With regard to ethics, the interdisciplinary character ranges from Law to Sufism and also spills into gender issues, specifically with regard to Islamic law which claims to be based on the Qur’an and Sunna, and therefore incorporates exegetical traditions, Hadith and literature such as the Shahnāmeh and 1001 Nights. Modern approaches to produce more gender egalitarian readings, as well as more women-friendly interpretations are also incorporated. In this process stereotypical generalized images, especially with regard to role of women, are overturned. 

We also look at the environment from a religious perspective, aiming at studying the legal regulations and recommendations impacting the environment. Naturally, this is also tied to ethics, again in terms of use and abuse of resources, treatment of animals, methods of food production (ḥalāl versus ṭayyib) among other issues. In an upcoming project we plan to work on court documents, dealing with marriage, divorce and child custody. The lived reality can then be reconstructed and compared to the theoretical law books and manuals to determine whether a discrepancy exists between ideals and real-life practices or not. It also investigates the autonomy of judges versus the perceived hegemony of legal theories. Taken together, our projects cover vast geographical area – from Morocco to India - as well as a wide time frame – from early Islam to contemporary times.

Information supplied ::
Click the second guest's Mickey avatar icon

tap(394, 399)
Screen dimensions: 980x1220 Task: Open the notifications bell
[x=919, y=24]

Exercise goal :: Can you transcribe the passage above on Islamic ethics and law, starting with "With regard to ethics, the" and going on through "women, are overturned."?

Task output ::
With regard to ethics, the interdisciplinary character ranges from Law to Sufism and also spills into gender issues, specifically with regard to Islamic law which claims to be based on the Qur’an and Sunna, and therefore incorporates exegetical traditions, Hadith and literature such as the Shahnāmeh and 1001 Nights. Modern approaches to produce more gender egalitarian readings, as well as more women-friendly interpretations are also incorporated. In this process stereotypical generalized images, especially with regard to role of women, are overturned.